Quanto, infine, alle deduzioni rassegnate dalle parti resistenti ed intervenienti in merito alla cronologica anteriorità dell’uso delle strutture oggetto di lamento da parte dei ricorrenti rispetto al loro insediamento abitativo nelle abitazioni adiacenti, deve, al riguardo, osservarsi che nell’enucleazione di trascritti criteri che l’art. 844 c.c. detta per disciplinare la liceità del fenomeno immissivo, quello della “priorità di un determinato uso” costituisce un parametro di carattere facoltativo e sussidiario il cui impiego deve, pertanto, ritenersi escluso laddove – come nel caso in esame – si ritenga, in applicazione degli altri, ravvisata l’intollerabilità (e la conseguente illiceità) del fatto immissivo (c.
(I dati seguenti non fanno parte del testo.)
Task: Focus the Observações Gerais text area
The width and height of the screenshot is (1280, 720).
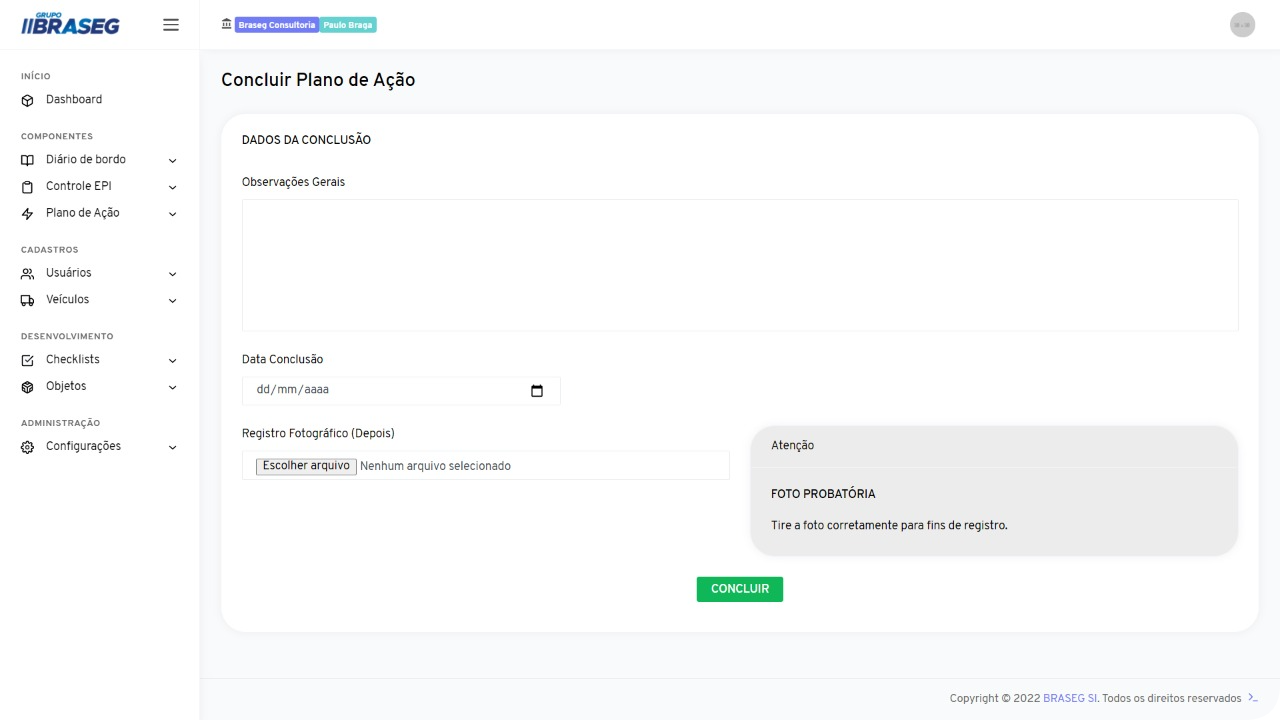Action: 740,265
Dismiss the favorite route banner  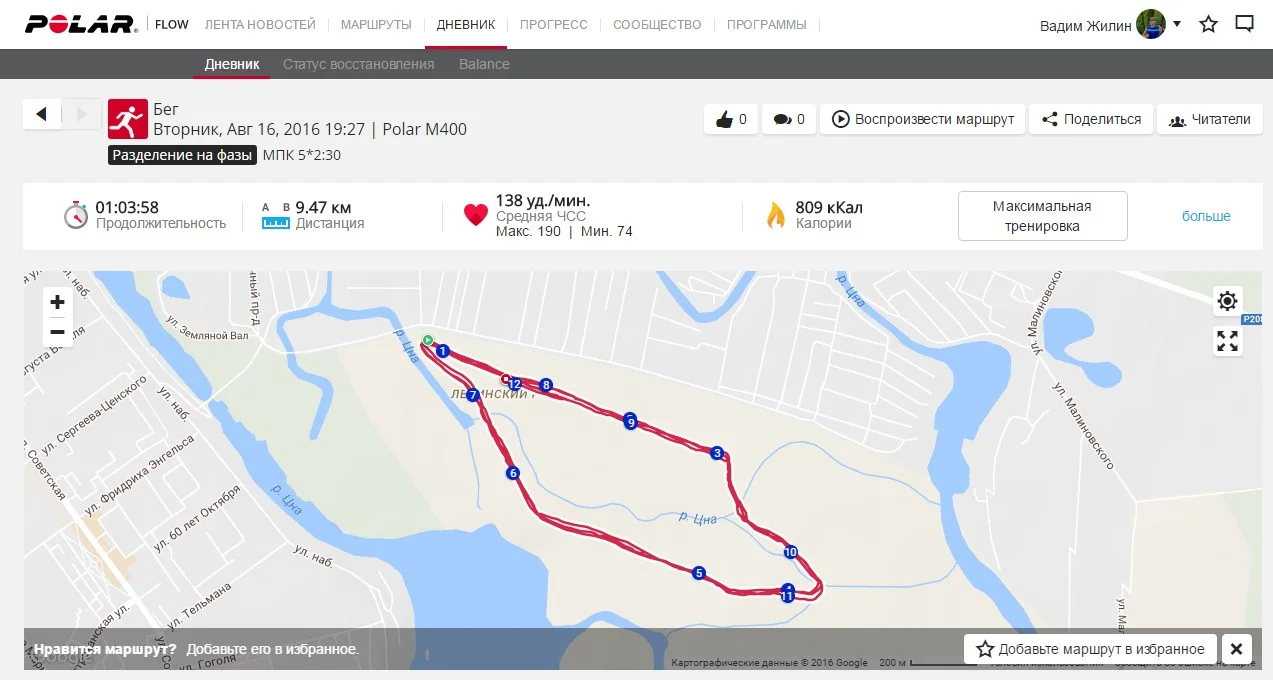pyautogui.click(x=1237, y=649)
Cass. 11.05.2005 n. 9865; Cass. 10.01.1996 n. 161).In tali limiti il ricorso può accogliersi.
Le spese della procedura possono compensarsi tenuto conto, a fronte del parziale accoglimento del ricorso propulsivo del procedimento riunito iscritto al n. 17976/2001 R.G. la declaratoria di inammissibilità che interviene quanto all’ulteriore con cui ha avuto avvio il procedimento riunente iscritto al n. 21795/2001.
P.Q.M.
letti gli artt. 669 sexies, 669 septies e 700 c.p.c.
rigetta, poichè inammissibile, il ricorso propulsivo del procedimento riunente iscritto al n. 21795/2001 R.G.;
in parziale accoglimento del ricorso propulsivo del procedimento iscritto al n. 17976/2001 R.G.,
ORDINA
alla Parrocchia “S.M. Regina Pacis” di Roma i persona del suo parroco e legale rappresentante p.t.:
di astenersi da fare utilizzo delle aree sportive costituite dai due campi di calcetto e dal campo di basket, quanto alle ore mattutine prima delle ore 10,00 e oltre le ore 13,00 e quanto alle ore serali prima delle ore 16,00 e oltre le ore 20,00;
- di limitare lo scampanio delle ore 7,00 a un tempo massimo di venti secondi di rintocchi;
compensa integralmente tra tutte le parti le spese della presente procedura;
manda alla cancelleria per gli adempimenti conseguenti.
Roma, lì 9-05-2011
Il G.D.
Dott. Claudio Tedeschi
Depositata in cancelleria il 9 maggio 2011.